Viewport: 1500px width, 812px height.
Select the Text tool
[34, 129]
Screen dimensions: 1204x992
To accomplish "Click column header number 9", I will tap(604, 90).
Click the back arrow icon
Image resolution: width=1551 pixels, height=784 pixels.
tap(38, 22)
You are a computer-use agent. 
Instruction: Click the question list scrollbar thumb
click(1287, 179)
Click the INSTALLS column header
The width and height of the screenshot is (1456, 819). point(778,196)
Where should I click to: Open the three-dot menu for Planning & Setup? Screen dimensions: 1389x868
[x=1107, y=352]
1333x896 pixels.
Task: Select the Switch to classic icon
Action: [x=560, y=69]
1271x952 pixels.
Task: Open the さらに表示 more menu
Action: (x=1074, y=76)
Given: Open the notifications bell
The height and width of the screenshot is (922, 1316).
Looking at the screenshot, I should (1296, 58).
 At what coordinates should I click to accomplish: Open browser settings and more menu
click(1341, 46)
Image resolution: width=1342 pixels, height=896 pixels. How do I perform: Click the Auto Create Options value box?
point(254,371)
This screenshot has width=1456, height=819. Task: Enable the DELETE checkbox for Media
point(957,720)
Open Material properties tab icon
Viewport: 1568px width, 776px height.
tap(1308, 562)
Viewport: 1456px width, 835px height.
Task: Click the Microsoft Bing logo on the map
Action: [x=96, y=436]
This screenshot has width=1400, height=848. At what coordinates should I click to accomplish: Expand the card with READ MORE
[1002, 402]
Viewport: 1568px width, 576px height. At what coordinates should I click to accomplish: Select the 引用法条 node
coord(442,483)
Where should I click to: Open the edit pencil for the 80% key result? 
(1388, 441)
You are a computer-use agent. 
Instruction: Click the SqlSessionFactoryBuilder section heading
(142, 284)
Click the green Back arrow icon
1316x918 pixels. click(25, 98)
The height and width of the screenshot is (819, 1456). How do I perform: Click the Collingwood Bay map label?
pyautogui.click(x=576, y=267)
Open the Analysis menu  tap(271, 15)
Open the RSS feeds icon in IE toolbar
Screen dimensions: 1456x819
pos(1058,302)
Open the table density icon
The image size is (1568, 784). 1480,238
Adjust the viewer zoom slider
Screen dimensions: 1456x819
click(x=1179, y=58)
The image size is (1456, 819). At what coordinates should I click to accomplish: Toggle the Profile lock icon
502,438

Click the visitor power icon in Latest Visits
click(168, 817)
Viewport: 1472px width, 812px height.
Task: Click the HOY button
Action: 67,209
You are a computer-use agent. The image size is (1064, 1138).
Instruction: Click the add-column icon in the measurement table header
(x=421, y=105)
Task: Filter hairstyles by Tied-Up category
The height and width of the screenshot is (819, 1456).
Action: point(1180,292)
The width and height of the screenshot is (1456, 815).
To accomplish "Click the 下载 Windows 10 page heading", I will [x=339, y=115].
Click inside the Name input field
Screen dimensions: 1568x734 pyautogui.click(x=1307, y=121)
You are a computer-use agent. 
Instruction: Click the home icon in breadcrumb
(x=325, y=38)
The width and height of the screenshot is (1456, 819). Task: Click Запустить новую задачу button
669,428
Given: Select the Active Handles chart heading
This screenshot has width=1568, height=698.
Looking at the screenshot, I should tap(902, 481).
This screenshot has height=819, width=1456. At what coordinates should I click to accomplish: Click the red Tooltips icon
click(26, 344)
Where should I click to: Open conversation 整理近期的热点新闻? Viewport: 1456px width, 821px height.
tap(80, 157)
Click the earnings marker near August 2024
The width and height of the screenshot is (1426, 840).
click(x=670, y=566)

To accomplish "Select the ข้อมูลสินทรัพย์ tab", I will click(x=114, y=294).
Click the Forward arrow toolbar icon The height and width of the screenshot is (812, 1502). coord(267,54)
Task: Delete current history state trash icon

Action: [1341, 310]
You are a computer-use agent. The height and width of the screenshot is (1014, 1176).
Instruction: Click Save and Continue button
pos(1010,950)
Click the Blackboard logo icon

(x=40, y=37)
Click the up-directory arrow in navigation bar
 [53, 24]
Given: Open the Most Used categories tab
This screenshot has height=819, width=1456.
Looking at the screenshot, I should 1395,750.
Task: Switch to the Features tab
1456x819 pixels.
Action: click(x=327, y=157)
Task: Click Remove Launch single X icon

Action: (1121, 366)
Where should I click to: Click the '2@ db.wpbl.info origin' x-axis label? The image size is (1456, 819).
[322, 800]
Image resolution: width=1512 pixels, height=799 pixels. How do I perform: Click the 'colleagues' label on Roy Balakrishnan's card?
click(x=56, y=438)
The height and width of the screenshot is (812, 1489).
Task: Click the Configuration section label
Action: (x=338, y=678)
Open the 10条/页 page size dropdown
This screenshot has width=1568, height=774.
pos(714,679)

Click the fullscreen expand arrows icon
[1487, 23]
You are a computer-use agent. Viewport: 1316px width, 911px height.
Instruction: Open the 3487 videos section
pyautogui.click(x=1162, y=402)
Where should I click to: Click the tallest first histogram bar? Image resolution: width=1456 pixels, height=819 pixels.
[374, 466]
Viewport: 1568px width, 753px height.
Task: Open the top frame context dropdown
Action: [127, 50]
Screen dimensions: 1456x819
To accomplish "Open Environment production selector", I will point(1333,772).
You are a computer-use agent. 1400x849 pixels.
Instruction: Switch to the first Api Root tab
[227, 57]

○ ○ ○ ○ ○

## WHAT YOU NEED TO DO
From the data above, output every line exactly.

## WORKED SOLUTION
Viewport: 1500px width, 812px height.
Select the Text tool
[34, 129]
Screen dimensions: 1204x992
To accomplish "Click column header number 9", I will tap(604, 90).
Click the back arrow icon
Image resolution: width=1551 pixels, height=784 pixels.
tap(38, 22)
You are a computer-use agent. 
Instruction: Click the question list scrollbar thumb
click(1287, 179)
Click the INSTALLS column header
The width and height of the screenshot is (1456, 819). point(778,196)
Where should I click to: Open the three-dot menu for Planning & Setup? Screen dimensions: 1389x868
[x=1107, y=352]
1333x896 pixels.
Task: Select the Switch to classic icon
Action: [x=560, y=69]
1271x952 pixels.
Task: Open the さらに表示 more menu
Action: (x=1074, y=76)
Given: Open the notifications bell
The height and width of the screenshot is (922, 1316).
Looking at the screenshot, I should (1296, 58).
 At what coordinates should I click to accomplish: Open browser settings and more menu
click(1341, 46)
Image resolution: width=1342 pixels, height=896 pixels. How do I perform: Click the Auto Create Options value box?
point(254,371)
This screenshot has width=1456, height=819. Task: Enable the DELETE checkbox for Media
point(957,720)
Open Material properties tab icon
Viewport: 1568px width, 776px height.
tap(1308, 562)
Viewport: 1456px width, 835px height.
Task: Click the Microsoft Bing logo on the map
Action: [x=96, y=436]
This screenshot has width=1400, height=848. At what coordinates should I click to accomplish: Expand the card with READ MORE
[1002, 402]
Viewport: 1568px width, 576px height. At what coordinates should I click to accomplish: Select the 引用法条 node
coord(442,483)
Where should I click to: Open the edit pencil for the 80% key result? 
(1388, 441)
You are a computer-use agent. 
Instruction: Click the SqlSessionFactoryBuilder section heading
(142, 284)
Click the green Back arrow icon
1316x918 pixels. click(25, 98)
The height and width of the screenshot is (819, 1456). How do I perform: Click the Collingwood Bay map label?
pyautogui.click(x=576, y=267)
Open the Analysis menu  tap(271, 15)
Open the RSS feeds icon in IE toolbar
Screen dimensions: 1456x819
pos(1058,302)
Open the table density icon
The image size is (1568, 784). 1480,238
Adjust the viewer zoom slider
Screen dimensions: 1456x819
click(x=1179, y=58)
The image size is (1456, 819). At what coordinates should I click to accomplish: Toggle the Profile lock icon
502,438

Click the visitor power icon in Latest Visits
click(168, 817)
Viewport: 1472px width, 812px height.
Task: Click the HOY button
Action: 67,209
You are a computer-use agent. The image size is (1064, 1138).
Instruction: Click the add-column icon in the measurement table header
(x=421, y=105)
Task: Filter hairstyles by Tied-Up category
The height and width of the screenshot is (819, 1456).
Action: point(1180,292)
The width and height of the screenshot is (1456, 815).
To accomplish "Click the 下载 Windows 10 page heading", I will [x=339, y=115].
Click inside the Name input field
Screen dimensions: 1568x734 pyautogui.click(x=1307, y=121)
You are a computer-use agent. 
Instruction: Click the home icon in breadcrumb
(x=325, y=38)
The width and height of the screenshot is (1456, 819). Task: Click Запустить новую задачу button
669,428
Given: Select the Active Handles chart heading
This screenshot has width=1568, height=698.
Looking at the screenshot, I should tap(902, 481).
This screenshot has height=819, width=1456. At what coordinates should I click to accomplish: Click the red Tooltips icon
click(26, 344)
Where should I click to: Open conversation 整理近期的热点新闻? Viewport: 1456px width, 821px height.
tap(80, 157)
Click the earnings marker near August 2024
The width and height of the screenshot is (1426, 840).
click(x=670, y=566)

To accomplish "Select the ข้อมูลสินทรัพย์ tab", I will click(x=114, y=294).
Click the Forward arrow toolbar icon The height and width of the screenshot is (812, 1502). coord(267,54)
Task: Delete current history state trash icon

Action: [1341, 310]
You are a computer-use agent. The height and width of the screenshot is (1014, 1176).
Instruction: Click Save and Continue button
pos(1010,950)
Click the Blackboard logo icon

(x=40, y=37)
Click the up-directory arrow in navigation bar
 [53, 24]
Given: Open the Most Used categories tab
This screenshot has height=819, width=1456.
Looking at the screenshot, I should 1395,750.
Task: Switch to the Features tab
1456x819 pixels.
Action: click(x=327, y=157)
Task: Click Remove Launch single X icon

Action: (1121, 366)
Where should I click to: Click the '2@ db.wpbl.info origin' x-axis label? The image size is (1456, 819).
[322, 800]
Image resolution: width=1512 pixels, height=799 pixels. How do I perform: Click the 'colleagues' label on Roy Balakrishnan's card?
click(x=56, y=438)
The height and width of the screenshot is (812, 1489).
Task: Click the Configuration section label
Action: (x=338, y=678)
Open the 10条/页 page size dropdown
This screenshot has width=1568, height=774.
pos(714,679)

Click the fullscreen expand arrows icon
[1487, 23]
You are a computer-use agent. Viewport: 1316px width, 911px height.
Instruction: Open the 3487 videos section
pyautogui.click(x=1162, y=402)
Where should I click to: Click the tallest first histogram bar? Image resolution: width=1456 pixels, height=819 pixels.
[374, 466]
Viewport: 1568px width, 753px height.
Task: Open the top frame context dropdown
Action: [127, 50]
Screen dimensions: 1456x819
To accomplish "Open Environment production selector", I will point(1333,772).
You are a computer-use agent. 1400x849 pixels.
Instruction: Switch to the first Api Root tab
[227, 57]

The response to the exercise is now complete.